Which lines of the data contain the string "question"? Copy every one of them.

- - -

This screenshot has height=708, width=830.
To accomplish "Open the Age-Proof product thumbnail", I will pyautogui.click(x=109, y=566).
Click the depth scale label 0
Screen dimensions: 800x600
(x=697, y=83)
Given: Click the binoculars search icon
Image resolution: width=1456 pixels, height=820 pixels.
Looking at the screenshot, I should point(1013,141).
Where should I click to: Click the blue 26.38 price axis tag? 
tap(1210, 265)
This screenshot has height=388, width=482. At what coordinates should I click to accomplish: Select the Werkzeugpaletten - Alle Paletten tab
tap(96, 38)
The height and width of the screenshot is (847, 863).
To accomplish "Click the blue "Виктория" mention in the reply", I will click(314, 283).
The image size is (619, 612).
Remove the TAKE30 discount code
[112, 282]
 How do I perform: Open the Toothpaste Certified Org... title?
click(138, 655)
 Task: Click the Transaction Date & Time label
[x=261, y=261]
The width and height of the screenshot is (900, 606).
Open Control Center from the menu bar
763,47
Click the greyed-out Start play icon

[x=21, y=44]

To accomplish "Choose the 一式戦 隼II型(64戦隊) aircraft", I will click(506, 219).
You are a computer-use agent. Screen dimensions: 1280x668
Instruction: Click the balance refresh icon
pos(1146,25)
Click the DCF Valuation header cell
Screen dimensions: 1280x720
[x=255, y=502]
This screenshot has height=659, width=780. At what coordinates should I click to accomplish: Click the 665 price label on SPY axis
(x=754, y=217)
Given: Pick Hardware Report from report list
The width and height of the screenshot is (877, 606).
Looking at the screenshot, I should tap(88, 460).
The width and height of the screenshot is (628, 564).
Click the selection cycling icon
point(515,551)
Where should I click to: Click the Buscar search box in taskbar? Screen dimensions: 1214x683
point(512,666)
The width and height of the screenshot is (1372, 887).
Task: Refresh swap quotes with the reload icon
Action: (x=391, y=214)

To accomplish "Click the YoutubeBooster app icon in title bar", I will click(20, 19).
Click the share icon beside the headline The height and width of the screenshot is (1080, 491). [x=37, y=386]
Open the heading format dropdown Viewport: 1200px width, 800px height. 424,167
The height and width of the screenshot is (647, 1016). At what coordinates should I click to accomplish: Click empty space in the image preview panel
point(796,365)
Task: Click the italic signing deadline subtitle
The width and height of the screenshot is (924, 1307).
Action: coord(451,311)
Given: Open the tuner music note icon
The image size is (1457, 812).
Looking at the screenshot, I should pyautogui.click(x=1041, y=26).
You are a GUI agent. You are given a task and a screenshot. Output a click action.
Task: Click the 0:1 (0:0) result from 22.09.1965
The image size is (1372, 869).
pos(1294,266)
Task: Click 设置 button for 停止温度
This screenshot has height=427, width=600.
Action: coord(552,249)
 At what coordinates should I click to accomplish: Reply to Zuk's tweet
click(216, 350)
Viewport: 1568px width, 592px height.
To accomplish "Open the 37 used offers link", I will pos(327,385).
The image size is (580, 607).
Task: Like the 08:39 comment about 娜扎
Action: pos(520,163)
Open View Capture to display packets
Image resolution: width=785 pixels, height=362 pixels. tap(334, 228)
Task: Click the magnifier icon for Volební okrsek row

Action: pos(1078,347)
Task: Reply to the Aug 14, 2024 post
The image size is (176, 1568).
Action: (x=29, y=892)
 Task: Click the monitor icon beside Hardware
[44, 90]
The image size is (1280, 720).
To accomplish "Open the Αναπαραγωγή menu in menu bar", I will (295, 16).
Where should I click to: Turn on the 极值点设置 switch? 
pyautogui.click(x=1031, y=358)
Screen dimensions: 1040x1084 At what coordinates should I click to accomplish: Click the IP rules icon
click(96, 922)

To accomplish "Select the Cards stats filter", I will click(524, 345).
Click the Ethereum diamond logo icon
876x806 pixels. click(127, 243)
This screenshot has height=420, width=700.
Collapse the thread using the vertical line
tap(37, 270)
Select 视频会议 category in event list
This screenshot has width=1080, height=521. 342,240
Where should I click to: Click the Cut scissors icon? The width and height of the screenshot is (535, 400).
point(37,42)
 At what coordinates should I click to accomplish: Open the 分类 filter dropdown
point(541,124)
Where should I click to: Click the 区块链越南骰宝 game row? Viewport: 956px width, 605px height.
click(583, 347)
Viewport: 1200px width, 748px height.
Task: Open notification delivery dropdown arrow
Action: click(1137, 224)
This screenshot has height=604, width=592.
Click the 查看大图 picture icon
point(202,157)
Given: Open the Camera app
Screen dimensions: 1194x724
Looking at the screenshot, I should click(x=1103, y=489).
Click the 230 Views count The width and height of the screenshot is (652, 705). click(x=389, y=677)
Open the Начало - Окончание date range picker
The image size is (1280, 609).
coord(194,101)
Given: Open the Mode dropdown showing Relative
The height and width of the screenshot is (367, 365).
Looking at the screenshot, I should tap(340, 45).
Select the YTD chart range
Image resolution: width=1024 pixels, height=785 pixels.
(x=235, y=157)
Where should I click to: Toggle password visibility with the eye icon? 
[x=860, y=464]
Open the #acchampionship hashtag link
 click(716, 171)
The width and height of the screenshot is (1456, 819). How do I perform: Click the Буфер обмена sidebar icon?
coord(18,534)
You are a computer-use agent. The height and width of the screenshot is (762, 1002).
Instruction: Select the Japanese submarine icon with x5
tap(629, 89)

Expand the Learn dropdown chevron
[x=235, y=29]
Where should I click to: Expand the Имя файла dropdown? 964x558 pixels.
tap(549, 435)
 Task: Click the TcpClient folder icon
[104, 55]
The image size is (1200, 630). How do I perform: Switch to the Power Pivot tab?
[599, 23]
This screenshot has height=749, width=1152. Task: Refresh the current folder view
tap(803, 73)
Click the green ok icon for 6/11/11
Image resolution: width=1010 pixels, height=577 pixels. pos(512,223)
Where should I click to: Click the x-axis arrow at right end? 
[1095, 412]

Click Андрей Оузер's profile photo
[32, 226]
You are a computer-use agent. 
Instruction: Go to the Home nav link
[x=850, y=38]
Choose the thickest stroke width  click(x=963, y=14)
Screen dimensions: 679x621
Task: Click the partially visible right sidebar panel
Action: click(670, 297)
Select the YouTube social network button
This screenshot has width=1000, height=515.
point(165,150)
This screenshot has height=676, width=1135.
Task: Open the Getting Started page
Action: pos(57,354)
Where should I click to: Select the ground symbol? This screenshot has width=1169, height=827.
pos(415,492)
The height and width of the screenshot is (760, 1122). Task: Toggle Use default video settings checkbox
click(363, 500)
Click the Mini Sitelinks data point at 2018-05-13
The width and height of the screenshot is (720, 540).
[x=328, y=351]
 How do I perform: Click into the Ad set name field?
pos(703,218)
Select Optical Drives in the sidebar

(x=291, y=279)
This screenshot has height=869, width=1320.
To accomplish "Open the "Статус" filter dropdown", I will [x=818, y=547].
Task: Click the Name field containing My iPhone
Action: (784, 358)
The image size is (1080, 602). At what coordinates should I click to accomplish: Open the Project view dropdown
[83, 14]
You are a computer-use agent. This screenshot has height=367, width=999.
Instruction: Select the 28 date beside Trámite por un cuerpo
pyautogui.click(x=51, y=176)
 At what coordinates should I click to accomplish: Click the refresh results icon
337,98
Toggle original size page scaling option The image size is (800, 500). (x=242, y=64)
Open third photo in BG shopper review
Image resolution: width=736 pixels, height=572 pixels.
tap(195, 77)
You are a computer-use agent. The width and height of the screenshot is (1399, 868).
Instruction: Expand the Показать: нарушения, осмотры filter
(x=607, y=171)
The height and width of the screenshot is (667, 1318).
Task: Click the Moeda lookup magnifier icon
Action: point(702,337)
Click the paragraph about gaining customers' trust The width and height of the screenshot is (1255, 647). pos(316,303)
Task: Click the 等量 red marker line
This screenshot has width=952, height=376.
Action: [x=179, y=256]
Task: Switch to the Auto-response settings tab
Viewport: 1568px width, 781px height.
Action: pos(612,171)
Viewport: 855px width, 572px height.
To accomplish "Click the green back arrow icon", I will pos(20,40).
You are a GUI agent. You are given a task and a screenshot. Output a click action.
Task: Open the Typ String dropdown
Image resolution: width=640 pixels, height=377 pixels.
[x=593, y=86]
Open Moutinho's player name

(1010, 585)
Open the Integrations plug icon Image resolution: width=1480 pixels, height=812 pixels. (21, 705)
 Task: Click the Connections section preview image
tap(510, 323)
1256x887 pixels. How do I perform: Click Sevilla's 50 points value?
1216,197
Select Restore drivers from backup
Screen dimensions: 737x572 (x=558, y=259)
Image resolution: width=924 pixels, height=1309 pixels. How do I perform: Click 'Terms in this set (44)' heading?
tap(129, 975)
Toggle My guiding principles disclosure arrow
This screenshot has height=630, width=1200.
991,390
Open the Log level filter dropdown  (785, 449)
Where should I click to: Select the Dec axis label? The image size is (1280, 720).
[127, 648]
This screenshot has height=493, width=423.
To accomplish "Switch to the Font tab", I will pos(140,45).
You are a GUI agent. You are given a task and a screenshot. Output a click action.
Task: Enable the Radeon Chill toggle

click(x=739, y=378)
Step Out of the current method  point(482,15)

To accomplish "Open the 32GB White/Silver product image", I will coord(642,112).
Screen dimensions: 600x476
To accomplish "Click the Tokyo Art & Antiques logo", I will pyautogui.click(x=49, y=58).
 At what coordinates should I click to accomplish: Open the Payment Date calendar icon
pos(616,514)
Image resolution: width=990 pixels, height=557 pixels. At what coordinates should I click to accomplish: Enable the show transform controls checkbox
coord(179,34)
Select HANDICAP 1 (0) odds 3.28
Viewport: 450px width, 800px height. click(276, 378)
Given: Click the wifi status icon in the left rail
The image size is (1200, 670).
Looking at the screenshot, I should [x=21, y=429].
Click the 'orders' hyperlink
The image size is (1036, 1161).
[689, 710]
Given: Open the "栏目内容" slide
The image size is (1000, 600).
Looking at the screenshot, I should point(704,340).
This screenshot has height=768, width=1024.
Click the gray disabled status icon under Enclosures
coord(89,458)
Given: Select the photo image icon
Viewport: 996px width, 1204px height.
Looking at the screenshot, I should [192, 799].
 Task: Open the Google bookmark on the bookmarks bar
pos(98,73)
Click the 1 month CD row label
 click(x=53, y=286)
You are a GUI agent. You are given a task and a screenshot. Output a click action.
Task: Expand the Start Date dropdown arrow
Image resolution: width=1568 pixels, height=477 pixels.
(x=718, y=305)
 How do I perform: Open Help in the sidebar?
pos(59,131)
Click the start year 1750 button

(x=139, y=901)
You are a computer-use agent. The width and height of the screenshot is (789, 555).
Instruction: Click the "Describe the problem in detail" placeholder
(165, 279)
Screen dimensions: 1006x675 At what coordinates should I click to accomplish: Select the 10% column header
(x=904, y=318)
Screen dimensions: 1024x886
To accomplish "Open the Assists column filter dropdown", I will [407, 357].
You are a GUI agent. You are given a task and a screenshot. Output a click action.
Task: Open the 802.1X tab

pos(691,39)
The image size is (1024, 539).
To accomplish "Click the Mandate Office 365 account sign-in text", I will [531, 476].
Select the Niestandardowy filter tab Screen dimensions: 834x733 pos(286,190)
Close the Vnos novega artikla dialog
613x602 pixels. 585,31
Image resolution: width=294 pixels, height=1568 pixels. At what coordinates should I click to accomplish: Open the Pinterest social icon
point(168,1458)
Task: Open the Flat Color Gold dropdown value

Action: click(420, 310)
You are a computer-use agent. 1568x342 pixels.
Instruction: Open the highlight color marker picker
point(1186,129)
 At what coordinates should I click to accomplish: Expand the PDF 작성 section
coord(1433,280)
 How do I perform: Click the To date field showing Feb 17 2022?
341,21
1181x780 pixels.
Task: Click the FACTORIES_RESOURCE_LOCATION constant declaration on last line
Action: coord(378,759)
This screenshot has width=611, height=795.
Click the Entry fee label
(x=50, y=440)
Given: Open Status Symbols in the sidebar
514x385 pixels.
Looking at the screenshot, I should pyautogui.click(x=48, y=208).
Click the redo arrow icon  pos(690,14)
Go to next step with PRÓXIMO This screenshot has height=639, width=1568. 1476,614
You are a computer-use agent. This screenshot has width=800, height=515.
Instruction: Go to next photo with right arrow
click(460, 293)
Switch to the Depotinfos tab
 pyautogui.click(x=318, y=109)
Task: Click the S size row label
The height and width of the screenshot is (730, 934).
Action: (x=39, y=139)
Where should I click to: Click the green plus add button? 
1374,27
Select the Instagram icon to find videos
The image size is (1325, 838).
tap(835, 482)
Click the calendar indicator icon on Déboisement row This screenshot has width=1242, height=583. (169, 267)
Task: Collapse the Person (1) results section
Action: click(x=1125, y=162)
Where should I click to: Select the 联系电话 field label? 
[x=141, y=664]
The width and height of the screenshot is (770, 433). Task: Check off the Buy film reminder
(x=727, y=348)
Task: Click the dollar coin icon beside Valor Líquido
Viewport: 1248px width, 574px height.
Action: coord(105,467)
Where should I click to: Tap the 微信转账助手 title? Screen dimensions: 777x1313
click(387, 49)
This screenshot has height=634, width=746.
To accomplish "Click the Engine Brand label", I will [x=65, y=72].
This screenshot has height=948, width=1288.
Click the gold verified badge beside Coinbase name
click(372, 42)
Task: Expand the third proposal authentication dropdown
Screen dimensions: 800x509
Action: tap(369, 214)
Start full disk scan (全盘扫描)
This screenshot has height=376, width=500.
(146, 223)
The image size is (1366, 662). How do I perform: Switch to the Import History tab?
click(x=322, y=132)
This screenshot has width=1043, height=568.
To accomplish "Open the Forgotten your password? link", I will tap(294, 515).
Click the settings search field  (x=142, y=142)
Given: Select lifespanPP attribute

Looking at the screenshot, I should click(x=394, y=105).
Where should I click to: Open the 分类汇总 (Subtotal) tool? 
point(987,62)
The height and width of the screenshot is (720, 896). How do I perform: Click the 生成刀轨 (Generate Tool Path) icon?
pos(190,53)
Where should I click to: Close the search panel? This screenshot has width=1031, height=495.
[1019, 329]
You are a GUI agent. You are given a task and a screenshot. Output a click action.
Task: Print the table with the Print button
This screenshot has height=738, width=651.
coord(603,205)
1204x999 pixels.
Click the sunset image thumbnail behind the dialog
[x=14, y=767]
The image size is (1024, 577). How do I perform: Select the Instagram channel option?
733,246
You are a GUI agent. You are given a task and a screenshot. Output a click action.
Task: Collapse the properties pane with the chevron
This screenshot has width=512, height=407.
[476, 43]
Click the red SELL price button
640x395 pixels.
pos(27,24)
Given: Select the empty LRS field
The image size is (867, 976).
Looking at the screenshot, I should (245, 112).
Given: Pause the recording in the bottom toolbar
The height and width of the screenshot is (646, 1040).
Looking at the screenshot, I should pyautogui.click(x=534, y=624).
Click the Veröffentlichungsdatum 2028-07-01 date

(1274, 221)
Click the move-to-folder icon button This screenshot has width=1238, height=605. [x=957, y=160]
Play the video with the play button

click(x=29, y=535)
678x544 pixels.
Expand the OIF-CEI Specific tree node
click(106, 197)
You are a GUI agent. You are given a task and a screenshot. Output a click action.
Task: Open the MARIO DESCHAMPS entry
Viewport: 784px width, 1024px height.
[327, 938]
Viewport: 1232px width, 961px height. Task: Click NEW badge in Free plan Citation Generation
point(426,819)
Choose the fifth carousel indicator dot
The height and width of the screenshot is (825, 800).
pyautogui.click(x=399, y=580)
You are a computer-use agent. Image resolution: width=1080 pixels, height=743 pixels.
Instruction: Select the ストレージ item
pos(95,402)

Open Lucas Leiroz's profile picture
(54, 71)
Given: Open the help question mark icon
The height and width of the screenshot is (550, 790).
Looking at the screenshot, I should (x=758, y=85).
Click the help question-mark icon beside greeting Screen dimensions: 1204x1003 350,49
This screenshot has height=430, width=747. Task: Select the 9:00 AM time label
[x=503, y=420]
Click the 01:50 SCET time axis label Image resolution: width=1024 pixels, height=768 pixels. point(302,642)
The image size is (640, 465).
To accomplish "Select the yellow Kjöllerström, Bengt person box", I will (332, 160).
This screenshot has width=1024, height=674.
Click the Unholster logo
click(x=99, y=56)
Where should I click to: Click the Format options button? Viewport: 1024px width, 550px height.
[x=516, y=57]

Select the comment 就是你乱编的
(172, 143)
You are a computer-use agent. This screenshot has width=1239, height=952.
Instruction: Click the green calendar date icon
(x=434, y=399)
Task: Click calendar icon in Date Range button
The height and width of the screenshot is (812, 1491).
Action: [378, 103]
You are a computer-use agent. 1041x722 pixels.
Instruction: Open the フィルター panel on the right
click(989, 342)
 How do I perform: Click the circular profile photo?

- - -

> _Solution to this task_
Given: Open the help question mark icon
Click the help question-mark icon beside greeting Screen dimensions: 1204x1003 350,49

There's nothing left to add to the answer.